Problem:
Nothing but an exact copy is wanted: the line with "Where should I click to: Click" and each line after it in the data below, last line included.

[Records from a dataset]
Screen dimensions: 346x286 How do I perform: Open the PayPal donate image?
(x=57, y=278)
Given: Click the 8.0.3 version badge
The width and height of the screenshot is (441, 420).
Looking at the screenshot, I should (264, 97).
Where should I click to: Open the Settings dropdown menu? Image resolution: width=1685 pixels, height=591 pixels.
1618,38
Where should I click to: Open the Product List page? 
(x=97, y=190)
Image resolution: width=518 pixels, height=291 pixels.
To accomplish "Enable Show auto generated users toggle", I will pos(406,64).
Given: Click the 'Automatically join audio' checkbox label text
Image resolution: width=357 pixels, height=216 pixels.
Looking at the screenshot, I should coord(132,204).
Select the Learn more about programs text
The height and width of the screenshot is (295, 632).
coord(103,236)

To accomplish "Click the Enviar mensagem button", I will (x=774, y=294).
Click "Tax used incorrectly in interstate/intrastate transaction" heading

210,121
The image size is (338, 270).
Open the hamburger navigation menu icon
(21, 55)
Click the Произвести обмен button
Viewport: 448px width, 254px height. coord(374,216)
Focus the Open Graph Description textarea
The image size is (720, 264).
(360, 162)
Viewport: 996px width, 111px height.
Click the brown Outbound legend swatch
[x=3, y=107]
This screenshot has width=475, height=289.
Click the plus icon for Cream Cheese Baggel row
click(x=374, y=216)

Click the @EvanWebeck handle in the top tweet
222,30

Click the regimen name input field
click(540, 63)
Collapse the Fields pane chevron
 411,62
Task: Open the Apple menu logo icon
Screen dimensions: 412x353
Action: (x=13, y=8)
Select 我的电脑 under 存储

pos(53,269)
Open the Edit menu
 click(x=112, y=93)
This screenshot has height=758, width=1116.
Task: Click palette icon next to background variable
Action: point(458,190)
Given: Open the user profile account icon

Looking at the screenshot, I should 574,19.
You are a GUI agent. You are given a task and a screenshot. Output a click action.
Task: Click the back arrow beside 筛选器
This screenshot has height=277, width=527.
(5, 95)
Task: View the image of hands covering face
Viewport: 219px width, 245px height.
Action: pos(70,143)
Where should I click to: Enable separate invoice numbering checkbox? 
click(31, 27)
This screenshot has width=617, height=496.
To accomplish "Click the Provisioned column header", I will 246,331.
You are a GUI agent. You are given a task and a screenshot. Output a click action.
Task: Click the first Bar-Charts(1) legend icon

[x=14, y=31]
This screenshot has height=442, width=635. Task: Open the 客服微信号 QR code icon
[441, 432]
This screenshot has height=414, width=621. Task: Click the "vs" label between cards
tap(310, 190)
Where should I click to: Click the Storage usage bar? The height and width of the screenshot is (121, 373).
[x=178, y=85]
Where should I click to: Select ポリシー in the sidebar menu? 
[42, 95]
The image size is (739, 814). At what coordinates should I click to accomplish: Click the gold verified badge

Answer to the exercise:
Where should I click to: Click the Storage usage bar? The height and width of the screenshot is (121, 373).
[x=178, y=85]
Where should I click to: Select ポリシー in the sidebar menu? 
[42, 95]
The image size is (739, 814). At what coordinates should I click to accomplish: Click the gold verified badge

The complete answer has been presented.